Image of The Red Parts: Autobiography of a Trial
Release Date: 
April 4, 2016
Graywolf Press
Reviewed by: 

“a fast read about a ghastly situation and its effects on myriad people.”

The Red Parts by Maggie Nelson is a republication of her original work from 2007.

Nelson’s aunt, Jane Mixer, was murdered in 1969, and Nelson is haunted by that event. In spite of the fact that she never knew her aunt, the family lore and various accounts of it prompted her to write Jane to give her aunt the life that was taken away.

Although the case remained unsolved for 35 years, expecting that the murder had been put to rest, the entire incident surfaced again in 2004 when a suspect was found once DNA testing came of age. The man, Gary Leitner, was charged with Jane’s murder and put on trial. This story is the result of the new situation and intended to be an “autobiography” of his trial.

Nelson explains in the preface, “One aim I had while writing was to allow the events of the trial, the events of my childhood, the events of Jane’s murder, and the act of writing to share a single spatial and temporal moment.”

She achieves this goal by writing of the details of a dysfunctional family from all perspectives. While the book gives some insight into the trial, that appears to be more of an underpinning to her family history. Sitting in the courtroom, having discussions with her mother, talking to friends—every moment raises childhood experiences to the surface, and these she discusses in some detail.

At various points throughout the book, Nelson refers to the prosecution’s photo gallery of Jane’s murder scene. Although only using six photos throughout, the description of each photo grabs the reader and throws him or her into the dark recesses of Nelson’s mind.

Nelson’s specifics about her sister’s problems, her mother’s affair, her parents divorce, her own perceived inadequacies regarding taking control of her life, her father’s death, her mother’s two marriages—all accounts throw a cover of the actual trial details with a heavy blanket of pitiful behavior.

Having said that, it is apparent that writing about these family issues while attempting to make sense of the distance between the murder and the trial, provided a cathartic outlet for Nelson’s emotions.

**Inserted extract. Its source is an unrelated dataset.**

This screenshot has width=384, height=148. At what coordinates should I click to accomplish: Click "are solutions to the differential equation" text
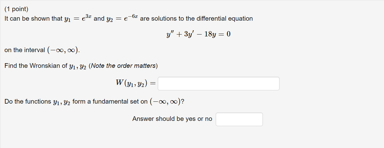pyautogui.click(x=196, y=19)
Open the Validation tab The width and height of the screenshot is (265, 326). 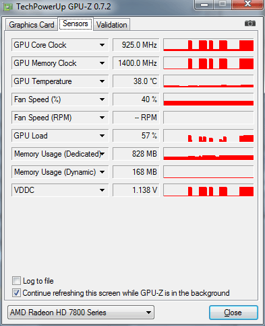112,25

In the chapter The Victim Room, Nelson seems to sum up the finality of a murder trial as the verdict is read. “I try not to look at Leiterman’s family. I know they are devastated. ‘Justice’ may have been done, but at this moment the courtroom is simply a room full of broken people, each racked with his or her particular grief, and the air heavy with them all.”

Her writing style is clear; through her choice of words and phrases molded into understandable metaphors and similes, she presents sharp visions of what she is seeing and feeling, and she shares the rawness of these images with her readers.

Although moving back and forth through her personal issues may be difficult reading, her writing is charged with the emotional pictures that make the reader want to continue moving forward. This is a fast read about a ghastly situation and its effects on myriad people.